GenBank® (1) is a comprehensive public repository of nucleotide sequences and supporting bibliographic and biological annotations built and distributed by the National Center for Biotechnology Information (NCBI), a division of the National Library of Medicine (NLM) at the US National Institutes of Health (NIH). Together with the European Bioinformatics Institute at the European Molecular Biology Lab and the Research Organization of Information and Systems National Institute of Genetics, NLM-NCBI is one of three founding members of the International Nucleotide Sequence Database Collaboration (INSDC) (2). Their sequence data repositories, the European Nucleotide Archive (3), the DNA Data Bank of Japan (4), and GenBank and Sequence Read Archive (SRA; NCBI), share data daily to promote unrestricted, global access to these data. From its inception >40 years ago, GenBank has pioneered the principles of open science and data sharing, and supports these as described by FAIR (findable, accessible, interoperable and reusable) principles (5). As a public archive, GenBank preserves the scientific record, the integrity of that record and the knowledge associated with sequence data that investigators generate over time through reuse of these data. A case in point is the recent COVID-19 pandemic. Before 2020, GenBank contained 3.5 million viral genomes, only 30 000 of which were from coronaviruses. Nonetheless, these sequences formed the basis for and facilitated subsequent genomic analysis of SARS-CoV-2. These data and GenBank’s common data indexing allowed NCBI to rapidly publish a specific coronavirus resource (https://www.ncbi.nlm.nih.gov/labs/virus/vssi/#/virus?SeqType_s=Nucleotide&VirusLineage_ss=taxid:2697049) to support the public health response. By the end of 2021, GenBank contained 6.8 million viral genomes, of which 2.2 million were from coronaviruses, or about one-third of the viral collection.

GenBank in 2025

Throughout its history, GenBank has grown continuously (Figure 1) and now contains 34 trillion base pairs from 4.7 billion sequences. GenBank data are partitioned into 21 divisions based on either the source taxonomy or the sequencing strategy used to produce the data. The PAT division contains records provided by patent offices, while the WGS and TSA divisions contain sequences from whole genome shotgun and transcriptome shotgun assembly projects, respectively. Finally, the TLS division contains data from targeted locus studies that focus on, for example, a single gene locus from multiple organisms, such as 16S ribosomal RNA.

Figure 1.

Figure 1.

Growth of GenBank recorded in both base pairs (circles) and the number of sequence records (triangles). Each point represents the GenBank release in August of each year, starting with release 173 (August 2009).

GenBank’s exhaustive collection forms the foundation of numerous NCBI products. GenBank is the major source of primary data that NCBI staff use to produce the RefSeq collection (6) and records in NCBI Gene (7). In turn, these GenBank and RefSeq data are the largest sources for NCBI BLAST databases (8), NCBI Datasets (9) and NCBI Virus (https://www.ncbi.nlm.nih.gov/labs/virus/vssi/#/). The conceptual translations of coding sequences on GenBank records form the largest component (53%) of the Entrez Protein collection. These sequences support the Conserved Domain Database (10) that is a key component of NCBI processes that add functional annotations to genomes. Through these resources, GenBank supports a wide range of scientific activities, including identifying novel organisms, monitoring the geographical distribution of viral strains and understanding the molecular basis of SARS-CoV-2 infections and potential treatments (11).

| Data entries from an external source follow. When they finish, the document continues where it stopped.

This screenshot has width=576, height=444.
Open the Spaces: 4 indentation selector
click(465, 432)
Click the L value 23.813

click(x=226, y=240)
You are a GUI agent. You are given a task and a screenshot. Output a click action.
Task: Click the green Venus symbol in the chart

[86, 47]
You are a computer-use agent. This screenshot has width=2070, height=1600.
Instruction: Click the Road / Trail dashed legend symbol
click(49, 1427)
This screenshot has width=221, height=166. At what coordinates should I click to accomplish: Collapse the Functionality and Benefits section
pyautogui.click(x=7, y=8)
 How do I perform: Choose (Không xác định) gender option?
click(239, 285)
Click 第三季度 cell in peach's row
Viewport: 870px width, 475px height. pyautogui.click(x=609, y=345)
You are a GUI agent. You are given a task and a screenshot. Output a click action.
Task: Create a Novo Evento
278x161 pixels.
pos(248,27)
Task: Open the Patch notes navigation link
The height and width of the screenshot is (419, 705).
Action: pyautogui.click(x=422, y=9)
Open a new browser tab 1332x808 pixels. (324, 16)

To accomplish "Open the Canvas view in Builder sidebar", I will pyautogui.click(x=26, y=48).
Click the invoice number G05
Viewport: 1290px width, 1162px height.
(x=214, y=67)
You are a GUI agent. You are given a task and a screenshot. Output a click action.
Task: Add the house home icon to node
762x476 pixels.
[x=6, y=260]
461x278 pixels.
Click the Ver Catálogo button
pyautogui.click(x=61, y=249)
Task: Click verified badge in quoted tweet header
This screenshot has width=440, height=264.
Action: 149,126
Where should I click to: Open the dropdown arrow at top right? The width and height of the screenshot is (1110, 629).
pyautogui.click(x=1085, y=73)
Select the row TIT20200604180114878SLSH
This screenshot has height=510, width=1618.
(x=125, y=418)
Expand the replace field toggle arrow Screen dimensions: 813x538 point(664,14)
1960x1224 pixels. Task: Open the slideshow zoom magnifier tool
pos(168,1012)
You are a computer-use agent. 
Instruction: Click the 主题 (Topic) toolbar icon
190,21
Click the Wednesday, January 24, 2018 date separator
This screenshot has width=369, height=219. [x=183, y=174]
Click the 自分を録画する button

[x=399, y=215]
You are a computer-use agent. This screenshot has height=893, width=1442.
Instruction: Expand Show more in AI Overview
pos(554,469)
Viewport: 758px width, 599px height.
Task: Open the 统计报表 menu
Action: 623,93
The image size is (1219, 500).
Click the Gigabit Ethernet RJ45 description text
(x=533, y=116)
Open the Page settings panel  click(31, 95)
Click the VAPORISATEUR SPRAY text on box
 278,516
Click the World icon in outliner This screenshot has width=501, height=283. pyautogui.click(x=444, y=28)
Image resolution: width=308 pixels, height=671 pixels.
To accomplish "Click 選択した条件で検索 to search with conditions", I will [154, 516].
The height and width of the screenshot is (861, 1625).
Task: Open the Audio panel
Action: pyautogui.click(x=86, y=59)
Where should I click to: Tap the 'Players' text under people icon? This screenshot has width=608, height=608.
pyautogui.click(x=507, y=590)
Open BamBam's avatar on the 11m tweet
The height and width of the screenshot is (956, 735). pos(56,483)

GenBank continues to support community efforts to add value to existing sequence data. While the outputs of next-generation sequencing projects are housed in SRA (12), GenBank collects the valuable annotated assemblies that the community constructs from these raw reads. GenBank also allows investigators to create Third Party Annotation (TPA) records that represent efforts to assemble and/or annotate GenBank data submitted by other researchers (https://www.ncbi.nlm.nih.gov/genbank/tpa). GenBank also supports efforts to increase the accurate reporting and understanding of the Earth’s biodiversity. GenBank currently includes data submitted from 121 countries and contains data for over 581 000 species, an increase of 77 000 species (15%) in the past year. NCBI Datasets now provides a completely redesigned and modern view of the nodes in the GenBank taxonomy tree (Figure 2), providing users an easy way to browse and download data for any of these nodes. Along with INSDC, we continue to encourage submitters to report spatiotemporal metadata to ensure that GenBank data records correctly reflect the geographical distribution of sample collection to support research and public health efforts.

Figure 2.

Figure 2.

Taxonomy page in NCBI Datasets for the family Suidae providing easy access to available genomes, nucleotide and protein sequences, SRA data, BioProjects and more, in addition to the other taxonomic nodes in the lineage of Suidae.

In an effort to increase the availability of new influenza sequences to the research community, in 2024 we expedited the release of these sequences, much as we did for SARS-CoV-2 sequences during the global pandemic (13). Submitters of influenza data can now obtain accession numbers and have their data publicly accessible within hours (rather than days) after submission. As part of this process, we subject sequences to several quality checks before annotation, including laboratory adaptor screening and trimming and/or removal of sequences that do not meet minimal thresholds for length and quality. After this screening, features such as coding regions and genes are automatically applied using the FLAN (FLu ANnotation) tool (14). We report problems with annotations and/or sequence data back to the submitter for review. Submissions that pass all these checks meet quality standards and have standardized annotations, making the data more reusable for investigators.

Accessing GenBank

Web interfaces

The most direct way to access GenBank sequences on the NCBI website is through NCBI’s Nucleotide web resource (https://www.ncbi.nlm.nih.gov/nucleotide/). This interface supports text queries that retrieve sequences based on sequence accession numbers or metadata fields such as the title of the record, the source organism, the name of a submitter and many others as described in the help documentation listed on the above website. The Nucleotide web resource also contains sequences originally deposited to partner INSDC data repositories, along with sequences from the RefSeq collection. Users can find conceptual translations of coding regions in GenBank data in NCBI’s Protein resource, while NCBI’s Gene knowledgebase associates information on genes with representative RefSeq and GenBank sequences. The BLAST (8) family of tools (https://blast.ncbi.nlm.nih.gov) offers an alternative method of retrieving sequences based on the sequence data rather than on metadata fields, and so can be a powerful tool for validating annotations and investigating poorly annotated sequences. As GenBank has grown in size, so have the BLAST databases, and so in 2024 we released core_nt, a new default database that increases search efficiency and reduces the redundancy common in search results (https://ncbiinsights.ncbi.nlm.nih.gov/2024/07/18/new-blast-core-nucleotide-database/). Finally, we encourage users interested in acquiring assembled genome data to explore NCBI Datasets (9), a modern interface for browsing and downloading genomes that provides options for website, command-line and application programming interface (API) supported information retrieval.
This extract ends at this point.